> [Problem to work on] Below are some entries. Count the lines where "after" appears and state only that number.

::::::::::

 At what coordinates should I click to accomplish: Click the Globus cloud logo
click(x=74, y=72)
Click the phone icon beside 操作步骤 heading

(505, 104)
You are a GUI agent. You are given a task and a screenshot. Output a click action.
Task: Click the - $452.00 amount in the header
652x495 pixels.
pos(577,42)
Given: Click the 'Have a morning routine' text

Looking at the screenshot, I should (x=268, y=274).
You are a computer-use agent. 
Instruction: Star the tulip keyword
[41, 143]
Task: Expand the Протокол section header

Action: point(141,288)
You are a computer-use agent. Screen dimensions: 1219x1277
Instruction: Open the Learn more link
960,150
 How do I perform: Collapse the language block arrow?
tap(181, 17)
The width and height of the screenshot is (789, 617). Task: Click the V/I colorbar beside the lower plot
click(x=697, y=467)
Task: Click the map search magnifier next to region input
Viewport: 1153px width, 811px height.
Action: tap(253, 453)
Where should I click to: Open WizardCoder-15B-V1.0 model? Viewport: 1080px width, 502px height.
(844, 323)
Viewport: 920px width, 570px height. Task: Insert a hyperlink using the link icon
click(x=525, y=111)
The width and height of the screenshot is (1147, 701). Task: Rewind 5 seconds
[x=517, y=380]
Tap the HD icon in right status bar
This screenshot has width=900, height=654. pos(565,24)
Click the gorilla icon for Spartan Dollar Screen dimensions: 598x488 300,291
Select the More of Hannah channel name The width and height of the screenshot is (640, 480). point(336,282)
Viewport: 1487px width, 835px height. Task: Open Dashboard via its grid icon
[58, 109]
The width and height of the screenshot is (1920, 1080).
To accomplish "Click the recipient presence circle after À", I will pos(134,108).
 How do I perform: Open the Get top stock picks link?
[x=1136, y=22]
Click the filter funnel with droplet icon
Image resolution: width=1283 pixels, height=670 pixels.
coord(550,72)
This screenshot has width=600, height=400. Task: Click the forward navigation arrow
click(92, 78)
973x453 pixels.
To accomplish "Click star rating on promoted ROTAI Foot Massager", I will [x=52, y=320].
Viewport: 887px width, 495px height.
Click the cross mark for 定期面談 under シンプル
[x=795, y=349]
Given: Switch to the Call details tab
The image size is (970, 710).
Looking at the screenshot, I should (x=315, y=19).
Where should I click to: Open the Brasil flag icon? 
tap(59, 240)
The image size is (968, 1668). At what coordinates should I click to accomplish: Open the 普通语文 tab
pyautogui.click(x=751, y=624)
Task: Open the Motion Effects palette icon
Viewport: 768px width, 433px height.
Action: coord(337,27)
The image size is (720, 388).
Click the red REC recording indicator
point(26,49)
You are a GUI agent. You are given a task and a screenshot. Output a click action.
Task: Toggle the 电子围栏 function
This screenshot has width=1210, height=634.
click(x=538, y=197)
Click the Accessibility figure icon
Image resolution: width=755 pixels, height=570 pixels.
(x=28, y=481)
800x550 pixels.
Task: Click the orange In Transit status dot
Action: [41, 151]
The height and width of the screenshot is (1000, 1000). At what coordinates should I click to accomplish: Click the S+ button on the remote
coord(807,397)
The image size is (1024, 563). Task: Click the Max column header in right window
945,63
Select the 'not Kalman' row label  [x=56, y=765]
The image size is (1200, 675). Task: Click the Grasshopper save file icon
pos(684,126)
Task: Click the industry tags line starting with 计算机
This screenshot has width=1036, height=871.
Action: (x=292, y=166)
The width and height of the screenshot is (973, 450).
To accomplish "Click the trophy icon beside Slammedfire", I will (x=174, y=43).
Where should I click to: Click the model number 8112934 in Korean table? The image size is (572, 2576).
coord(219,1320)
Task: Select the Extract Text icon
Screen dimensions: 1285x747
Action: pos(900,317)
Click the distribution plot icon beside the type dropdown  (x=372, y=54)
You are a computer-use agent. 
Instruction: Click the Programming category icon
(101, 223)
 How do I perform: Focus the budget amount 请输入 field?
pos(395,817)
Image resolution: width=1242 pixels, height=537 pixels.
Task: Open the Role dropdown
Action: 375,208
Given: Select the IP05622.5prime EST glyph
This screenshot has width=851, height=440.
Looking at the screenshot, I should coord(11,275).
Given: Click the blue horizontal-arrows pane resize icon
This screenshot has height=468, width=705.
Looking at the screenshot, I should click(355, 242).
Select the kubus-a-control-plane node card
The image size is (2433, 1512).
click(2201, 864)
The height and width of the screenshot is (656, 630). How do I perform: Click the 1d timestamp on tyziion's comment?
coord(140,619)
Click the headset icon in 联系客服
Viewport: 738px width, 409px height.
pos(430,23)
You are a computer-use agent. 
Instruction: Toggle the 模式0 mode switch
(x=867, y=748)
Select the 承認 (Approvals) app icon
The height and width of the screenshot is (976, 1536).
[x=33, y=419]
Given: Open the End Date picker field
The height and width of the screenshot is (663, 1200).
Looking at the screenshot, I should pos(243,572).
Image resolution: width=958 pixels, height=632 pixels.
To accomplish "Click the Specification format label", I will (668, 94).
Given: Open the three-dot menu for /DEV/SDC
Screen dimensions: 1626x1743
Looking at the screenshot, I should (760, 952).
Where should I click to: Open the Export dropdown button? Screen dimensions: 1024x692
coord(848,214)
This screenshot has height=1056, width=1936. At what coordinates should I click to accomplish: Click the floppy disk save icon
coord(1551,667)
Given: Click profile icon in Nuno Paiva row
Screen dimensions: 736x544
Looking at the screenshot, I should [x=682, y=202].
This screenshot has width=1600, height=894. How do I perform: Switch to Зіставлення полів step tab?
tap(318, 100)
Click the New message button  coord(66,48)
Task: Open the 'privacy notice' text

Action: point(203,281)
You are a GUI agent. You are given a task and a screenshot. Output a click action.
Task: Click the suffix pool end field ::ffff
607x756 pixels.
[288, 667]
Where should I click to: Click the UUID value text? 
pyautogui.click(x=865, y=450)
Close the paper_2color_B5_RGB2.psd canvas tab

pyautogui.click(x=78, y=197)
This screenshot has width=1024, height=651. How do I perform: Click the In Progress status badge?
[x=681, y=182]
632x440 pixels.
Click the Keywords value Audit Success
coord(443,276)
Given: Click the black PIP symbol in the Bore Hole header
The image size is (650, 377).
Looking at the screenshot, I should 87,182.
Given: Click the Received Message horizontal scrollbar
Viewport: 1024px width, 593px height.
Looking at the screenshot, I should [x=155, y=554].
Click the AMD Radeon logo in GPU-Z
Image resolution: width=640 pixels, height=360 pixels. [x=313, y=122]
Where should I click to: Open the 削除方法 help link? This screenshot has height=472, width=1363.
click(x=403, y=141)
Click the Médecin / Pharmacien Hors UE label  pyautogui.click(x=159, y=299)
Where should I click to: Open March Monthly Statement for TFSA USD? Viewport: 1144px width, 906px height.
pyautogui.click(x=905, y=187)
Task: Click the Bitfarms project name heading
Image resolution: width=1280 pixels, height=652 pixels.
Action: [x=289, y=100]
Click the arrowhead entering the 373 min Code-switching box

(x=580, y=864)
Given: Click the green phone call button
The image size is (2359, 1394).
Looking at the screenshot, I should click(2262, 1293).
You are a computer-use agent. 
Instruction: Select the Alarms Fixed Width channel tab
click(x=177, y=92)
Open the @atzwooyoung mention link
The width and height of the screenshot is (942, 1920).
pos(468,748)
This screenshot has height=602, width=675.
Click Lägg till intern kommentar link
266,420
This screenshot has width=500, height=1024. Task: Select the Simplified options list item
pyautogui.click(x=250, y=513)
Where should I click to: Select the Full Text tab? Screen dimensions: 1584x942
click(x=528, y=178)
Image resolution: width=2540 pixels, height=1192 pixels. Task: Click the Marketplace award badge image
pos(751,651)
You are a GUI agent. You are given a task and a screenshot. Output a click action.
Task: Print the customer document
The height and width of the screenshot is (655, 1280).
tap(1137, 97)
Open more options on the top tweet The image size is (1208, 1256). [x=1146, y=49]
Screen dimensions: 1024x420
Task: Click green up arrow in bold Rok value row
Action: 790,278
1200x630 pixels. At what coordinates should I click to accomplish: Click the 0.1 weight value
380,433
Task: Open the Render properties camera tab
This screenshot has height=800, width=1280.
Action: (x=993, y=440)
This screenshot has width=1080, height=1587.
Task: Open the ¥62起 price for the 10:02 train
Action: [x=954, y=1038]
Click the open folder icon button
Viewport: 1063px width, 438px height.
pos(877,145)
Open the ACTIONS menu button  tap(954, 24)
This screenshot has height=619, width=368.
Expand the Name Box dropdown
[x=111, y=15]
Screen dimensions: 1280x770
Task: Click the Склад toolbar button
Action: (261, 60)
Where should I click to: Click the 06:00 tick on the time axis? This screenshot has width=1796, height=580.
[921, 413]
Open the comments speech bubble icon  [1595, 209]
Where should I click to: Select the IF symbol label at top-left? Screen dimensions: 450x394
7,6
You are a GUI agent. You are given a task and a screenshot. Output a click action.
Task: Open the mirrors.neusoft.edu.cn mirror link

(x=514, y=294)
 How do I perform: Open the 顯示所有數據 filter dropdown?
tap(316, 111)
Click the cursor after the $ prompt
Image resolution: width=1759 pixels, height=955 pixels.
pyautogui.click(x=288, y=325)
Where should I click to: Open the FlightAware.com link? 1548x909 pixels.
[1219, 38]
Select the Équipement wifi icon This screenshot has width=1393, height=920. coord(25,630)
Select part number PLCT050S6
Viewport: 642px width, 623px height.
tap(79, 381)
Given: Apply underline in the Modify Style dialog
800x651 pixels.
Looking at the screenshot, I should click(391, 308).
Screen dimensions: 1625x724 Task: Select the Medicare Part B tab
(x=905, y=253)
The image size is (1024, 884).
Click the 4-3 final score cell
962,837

::::::::::

> [Response for this exercise] 2